Start of DOCUMENT PASSAGE
EXCLUSIVE | UFC 166’s Jessica ‘Evil’ Eye set for UFC debut Against Sarah Kaufman | Fist-A-Cuff-Radio

October 16, 2013 11:18 am by Brett Auten

Jessica “Evil” Eye is one of the rising stars in women’s MMA. Eye will make her UFC debut this weekend at UFC 166 where she will face Sarah Kaufman. Eye is currently riding a seven fight win streak and was a guest on Sunday’s Fist-A-Cuff radio show where she talked about a horrific accident that occurred in her teens, growing up in a small town, bumping up a weight class and much more.

Be sure to listen to the entire interview HERE

I was born in a small town

“I am a country girl at heart. I’m country gone city. I guess it’s your Beverly Hillbilly gone to the city. I feel like hard work and working hard will always get you where you are. I do have that sense to me… This past Friday I went back to my old high school for the first time in a long time and I went in and talked to all the football players and hung out with them and gave them a pregame speech. Even though they are from a small area, if you believe in yourself then it can happen. I like to believe that I’m that hope for everybody. I’m that little piece of sunshine that they can believe in their dreams. I think that’s important.”
End of DOCUMENT PASSAGE
Start of INFORMATION PROVIDED
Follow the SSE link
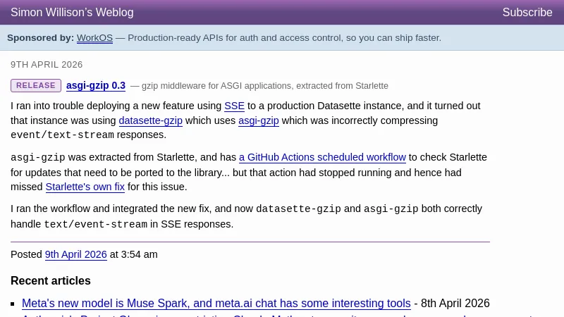Viewport: 564px width, 317px height. coord(234,106)
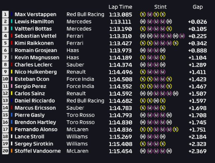Click the position 1 number box
Screen dimensions: 215x163
(5, 14)
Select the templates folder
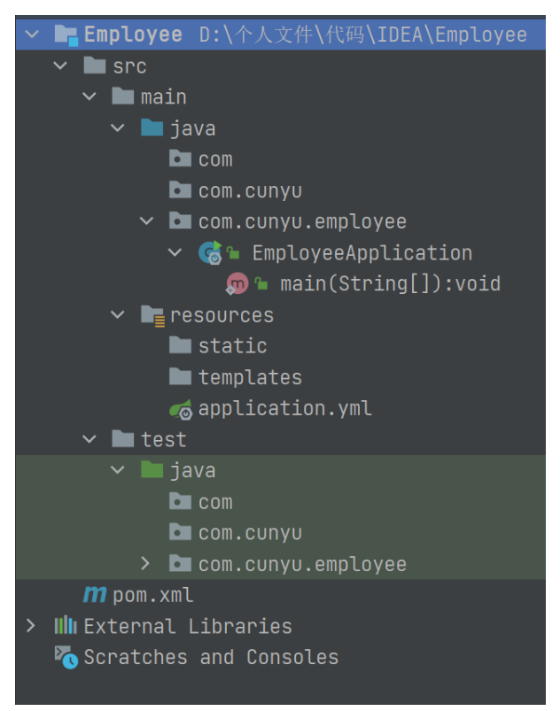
End of INFORMATION PROVIDED
■ TASK INSTRUCTIONS ■
[1] According to the Jessica Eye article, how long is the win streak she is currently riding?
[2] Please retype a section of the Jessica Eye article word for word, beginning at the words "October 16, 2013" and stopping after "and much more.".
[3] Render this sentence from the Jessica Eye article in Spanish: "Eye will make her UFC debut this weekend at UFC 166 where she will face Sarah Kaufman."

■ ANSWERS BY TASK ■
[1] Seven fights.

[2]
October 16, 2013 11:18 am by Brett Auten

Jessica “Evil” Eye is one of the rising stars in women’s MMA. Eye will make her UFC debut this weekend at UFC 166 where she will face Sarah Kaufman. Eye is currently riding a seven fight win streak and was a guest on Sunday’s Fist-A-Cuff radio show where she talked about a horrific accident that occurred in her teens, growing up in a small town, bumping up a weight class and much more.

[3] Eye hará su debut en la UFC este fin de semana en UFC 166, donde se enfrentará a Sarah Kaufman.